2.6 Real and Tangible Personal Property.

(a) None of the Acquired Companies lease, sublease, license, own, operate or otherwise hold any interest in any real property, nor have any of the Acquired Companies ever leased, subleased, licensed, owned, operated or otherwise held any interest in any real property.

(b) The Acquired Companies have good title to all of the tangible personal property (including, without limitation, all machinery, equipment, trade fixtures, and other items of tangible personal property owned by the Acquired Companies) and assets shown on the Company Balance Sheet or acquired after the date of the Company Balance Sheet (collectively, “Personal Property”), free and clear of any Encumbrances other than Permitted Encumbrances. The Personal Property is in good operating condition and repair, ordinary wear and tear excepted, and is adequate for the purposes for which it is presently used by the Acquired Companies, and none of the Personal Property is in need of any material maintenance or repairs, except for ordinary, routine maintenance and repairs.

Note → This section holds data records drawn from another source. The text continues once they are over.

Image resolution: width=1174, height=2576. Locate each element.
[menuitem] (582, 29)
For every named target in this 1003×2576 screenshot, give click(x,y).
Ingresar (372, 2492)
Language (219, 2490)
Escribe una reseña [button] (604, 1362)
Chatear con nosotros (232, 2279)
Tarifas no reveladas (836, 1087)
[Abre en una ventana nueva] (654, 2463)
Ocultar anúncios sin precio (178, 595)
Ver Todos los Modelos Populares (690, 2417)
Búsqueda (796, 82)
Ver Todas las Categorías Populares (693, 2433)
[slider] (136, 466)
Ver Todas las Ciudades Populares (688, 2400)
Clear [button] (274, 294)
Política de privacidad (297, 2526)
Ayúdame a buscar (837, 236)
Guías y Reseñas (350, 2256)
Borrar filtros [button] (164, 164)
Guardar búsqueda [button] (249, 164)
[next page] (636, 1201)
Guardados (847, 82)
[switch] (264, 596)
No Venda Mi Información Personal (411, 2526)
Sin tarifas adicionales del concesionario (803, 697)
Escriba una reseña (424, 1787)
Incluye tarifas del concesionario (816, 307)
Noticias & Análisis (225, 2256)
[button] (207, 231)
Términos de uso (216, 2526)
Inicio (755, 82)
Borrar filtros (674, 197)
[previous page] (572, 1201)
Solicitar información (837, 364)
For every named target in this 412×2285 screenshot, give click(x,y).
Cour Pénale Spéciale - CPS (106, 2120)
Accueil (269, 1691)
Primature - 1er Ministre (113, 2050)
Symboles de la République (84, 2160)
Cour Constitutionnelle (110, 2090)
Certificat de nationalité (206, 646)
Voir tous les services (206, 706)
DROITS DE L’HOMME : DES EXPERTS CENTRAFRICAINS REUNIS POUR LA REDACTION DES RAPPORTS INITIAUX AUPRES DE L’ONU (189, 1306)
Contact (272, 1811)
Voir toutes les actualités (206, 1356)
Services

The Personal Property currently owned or leased by the Acquired Companies, together with all other assets, rights, services and properties of the Acquired Companies as of the Closing, and after giving effect to the provision or use of the assets, rights, services and properties contemplated to be provided to the Acquired Companies immediately following the Closing Date pursuant to the TSA, the IP License Agreement and the IP Assignment Agreement, comprise all of the assets, rights, services and properties used or held for use in the conduct of the Acquired Companies’ business as of the Closing and are sufficient and necessary for the continued conduct of the Acquired Companies’ business by Purchaser and its Affiliates (including the Acquired Companies) after the Closing in substantially the same manner as presently conducted; provided, however, that nothing in this Section 2.6(b) shall be deemed to constitute a representation or warranty as to the adequacy of the amounts of cash or working capital (or the availability of the same).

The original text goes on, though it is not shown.